The great painter Isaac Levitan was very fond of nature, so most of his works are landscapes.
The painting, which bears the name Spring Has Come, was painted in 1896. She was part of a series of his most lyrical works. It captures the transition of nature to the time of spring awakening after a long winter cold.
Isaac Levitan, working on his latest creations, began increasingly to depict the quiet and peaceful landscapes of the countryside. The canvas “Spring has come” was no exception.
In 1896, the artist traveled around his friends and stayed in villages near Moscow for a long time. Perhaps one of them became the prototype of this picture, although the artist did not like to write from life.
The plot of the canvas is quite simple. It depicts a bright and warm day of early spring. Most of the picture is occupied by the earth. It still keeps traces of snow, although in the sun-drenched areas it has completely melted. Spring has not yet covered the soil with a green carpet of grass, but in some places the first small shoots are breaking through. But the trees are in no hurry to transform and come to life after a winter sleep. Their trunks and spreading branches are dry and immobile.

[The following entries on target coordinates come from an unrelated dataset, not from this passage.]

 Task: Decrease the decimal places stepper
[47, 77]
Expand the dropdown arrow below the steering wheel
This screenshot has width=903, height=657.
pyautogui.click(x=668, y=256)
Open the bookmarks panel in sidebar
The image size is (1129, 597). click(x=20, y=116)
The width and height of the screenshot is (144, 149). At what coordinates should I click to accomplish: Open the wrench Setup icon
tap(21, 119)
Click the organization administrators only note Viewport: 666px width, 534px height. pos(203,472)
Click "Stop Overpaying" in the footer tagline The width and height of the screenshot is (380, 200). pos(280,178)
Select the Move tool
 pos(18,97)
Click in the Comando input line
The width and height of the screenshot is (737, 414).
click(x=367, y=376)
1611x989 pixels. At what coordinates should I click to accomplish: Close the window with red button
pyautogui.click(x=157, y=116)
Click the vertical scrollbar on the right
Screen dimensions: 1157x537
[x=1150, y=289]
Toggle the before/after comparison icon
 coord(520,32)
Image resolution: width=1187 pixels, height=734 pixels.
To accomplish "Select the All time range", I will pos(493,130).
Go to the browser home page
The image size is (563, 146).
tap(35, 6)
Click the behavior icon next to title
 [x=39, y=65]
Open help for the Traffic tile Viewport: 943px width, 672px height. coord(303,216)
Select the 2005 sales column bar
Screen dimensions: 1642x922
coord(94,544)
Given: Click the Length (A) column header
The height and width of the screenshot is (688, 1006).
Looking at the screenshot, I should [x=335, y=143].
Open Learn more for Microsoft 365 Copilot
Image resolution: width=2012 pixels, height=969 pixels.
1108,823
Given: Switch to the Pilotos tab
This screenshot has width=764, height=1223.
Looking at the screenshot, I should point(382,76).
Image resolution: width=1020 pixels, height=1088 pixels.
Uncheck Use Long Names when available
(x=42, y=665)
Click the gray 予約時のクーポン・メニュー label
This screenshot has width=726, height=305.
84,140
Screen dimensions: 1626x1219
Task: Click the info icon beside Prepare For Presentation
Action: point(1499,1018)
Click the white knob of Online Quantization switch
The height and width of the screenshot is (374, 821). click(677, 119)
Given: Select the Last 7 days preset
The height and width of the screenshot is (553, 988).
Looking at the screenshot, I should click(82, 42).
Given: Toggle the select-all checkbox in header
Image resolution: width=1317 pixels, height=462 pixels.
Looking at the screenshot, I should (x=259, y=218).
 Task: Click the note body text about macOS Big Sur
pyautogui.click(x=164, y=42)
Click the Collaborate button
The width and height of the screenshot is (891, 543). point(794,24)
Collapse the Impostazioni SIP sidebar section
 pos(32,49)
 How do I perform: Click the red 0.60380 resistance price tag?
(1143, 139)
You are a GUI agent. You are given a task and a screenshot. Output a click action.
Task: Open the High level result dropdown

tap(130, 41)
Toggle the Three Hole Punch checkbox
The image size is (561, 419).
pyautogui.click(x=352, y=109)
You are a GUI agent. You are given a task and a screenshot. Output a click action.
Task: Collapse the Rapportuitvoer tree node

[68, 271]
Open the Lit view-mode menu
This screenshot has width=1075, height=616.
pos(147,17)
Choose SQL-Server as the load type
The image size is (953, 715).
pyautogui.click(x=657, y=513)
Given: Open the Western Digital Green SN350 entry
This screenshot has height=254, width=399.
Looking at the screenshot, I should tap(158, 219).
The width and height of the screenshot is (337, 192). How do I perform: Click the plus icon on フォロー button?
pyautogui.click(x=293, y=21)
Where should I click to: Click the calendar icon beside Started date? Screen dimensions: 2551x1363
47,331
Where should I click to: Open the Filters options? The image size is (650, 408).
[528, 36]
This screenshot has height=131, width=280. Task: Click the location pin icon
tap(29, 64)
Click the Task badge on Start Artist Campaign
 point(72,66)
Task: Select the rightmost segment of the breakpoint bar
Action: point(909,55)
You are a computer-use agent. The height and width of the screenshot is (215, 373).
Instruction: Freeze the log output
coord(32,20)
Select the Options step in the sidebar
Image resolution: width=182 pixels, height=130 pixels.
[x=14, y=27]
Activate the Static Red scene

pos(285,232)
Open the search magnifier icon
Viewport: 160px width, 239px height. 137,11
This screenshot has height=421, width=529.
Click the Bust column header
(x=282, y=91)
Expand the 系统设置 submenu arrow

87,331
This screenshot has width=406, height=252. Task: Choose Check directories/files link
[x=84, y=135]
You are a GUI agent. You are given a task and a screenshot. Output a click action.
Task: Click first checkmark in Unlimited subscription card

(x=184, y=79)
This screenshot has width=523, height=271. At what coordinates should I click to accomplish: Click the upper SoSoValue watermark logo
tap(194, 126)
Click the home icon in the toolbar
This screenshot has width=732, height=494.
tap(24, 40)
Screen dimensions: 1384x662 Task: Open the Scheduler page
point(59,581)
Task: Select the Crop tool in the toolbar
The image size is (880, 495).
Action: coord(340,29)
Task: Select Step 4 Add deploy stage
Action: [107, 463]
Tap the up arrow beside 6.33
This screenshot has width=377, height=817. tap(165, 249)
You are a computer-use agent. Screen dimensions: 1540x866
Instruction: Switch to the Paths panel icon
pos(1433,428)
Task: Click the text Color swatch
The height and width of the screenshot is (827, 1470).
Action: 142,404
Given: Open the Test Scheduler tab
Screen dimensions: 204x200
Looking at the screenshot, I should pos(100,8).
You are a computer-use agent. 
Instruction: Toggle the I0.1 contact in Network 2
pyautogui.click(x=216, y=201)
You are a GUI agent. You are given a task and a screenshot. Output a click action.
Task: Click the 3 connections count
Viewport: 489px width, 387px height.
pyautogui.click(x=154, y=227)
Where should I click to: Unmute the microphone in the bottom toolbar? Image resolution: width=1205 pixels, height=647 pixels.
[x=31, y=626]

Behind the fence, in the background of the picture, one can see the endless expanses of Russian fields and forests. They are covered with turquoise haze and go beyond the horizon line. In the right and left corner of the canvas depicted rural huts, built of wood. Their roofs are covered with straw, to preserve heat.
The sky that stretches over the village is bright, but cold in winter. The sun has not painted it with blue paints yet. Now the sky looks faded and high.
Levitan could masterfully depict, with the help of pencil strokes, the movement of a gusting and fresh wind, sliding between the branches and the huts. The uniqueness and plausibility of this picture lies in the fact that during the work the author used different accessories for drawing, among them were gouache, pouring, whitewash, a pen and a pencil.